Foggia, la banda del bancomat
armata anche di chiodi a 3 punte

Resi noti i nomi delle quattro persone catturate dalla Polizia che ha recuperato il bottino /45mila euro). Sequestrati passamontagna, auto, cellulari e ricetrasmittenti

Chiodi a tre punte per seminare le forze dell'ordine in caso di inseguimento, passamontagna ricetrasmittenti e cellulari dedicati. Una vera e propria banda organizzata quella smascherata dalla Polizia a Foggia dopo un assalto a un bancomat. Proseguono le indagini e ricerche della Polizia per dare un nome ed un volto agli altri due componenti della «banda dei bancomat» che nella notte su sabato aveva messo a segno un colpo dal bottino ingente - poco più di 45mila euro - nella filiale della banca «Credem» di Casalvecchio di Puglia, ma per poi vedere andare in fumo soldi e libertà in seguito all’intervento dei poliziotti con i quali ha ingaggiato un conflitto a fuoco.
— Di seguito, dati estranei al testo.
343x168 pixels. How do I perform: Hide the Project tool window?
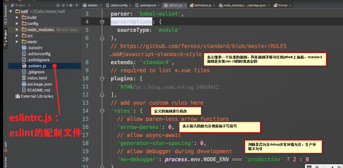click(x=77, y=5)
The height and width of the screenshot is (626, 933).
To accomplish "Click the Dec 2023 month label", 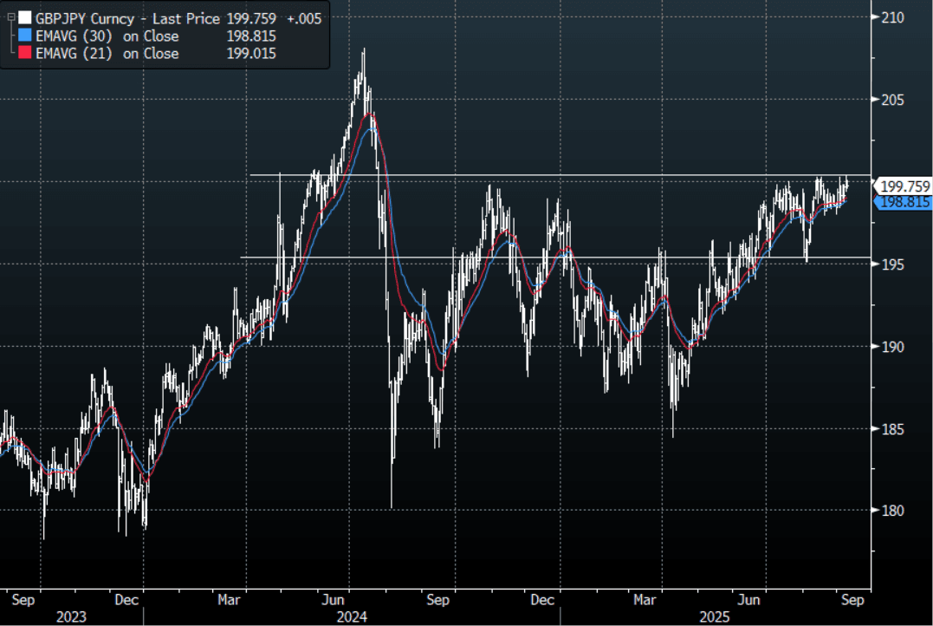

Oggi la Questura di Foggia ha reso noto i generalità dei 4 arrestati, bloccati nelle campagne di Tavernola: si tratta di Giuseppe De Feudis, 32 anni e Alessandro Vincenzo Dellerba, 31, entrambi di San Giovanni Rotondo; Luigi Consalvo, 51 anni, foggiano, e Giuseppe Biancolillo, di Cerignola.

L’assalto al bancomat è stato messo a segno alle 3 di notte, usando un furgone rubato (e abbandonato sul posto) a mo’ di ariete per sfondare una vetrata della banca e svaligiare il bancomat. Non è noto al momento come la squadra mobile poco dopo sia riuscito ad intercettare la banda che sarebbe composta da sei persone che viaggiavano a bordo di un paio d’auto, pure recuperate e sequestrate dai poliziotti. Sono stati momenti concitati quelli della cattura contrassegnati anche da un conflitto a fuoco tra gli agenti e i due uomini che sono riuscire a fuggire a piedi, dileguandosi nelle campagne con il favore della notte.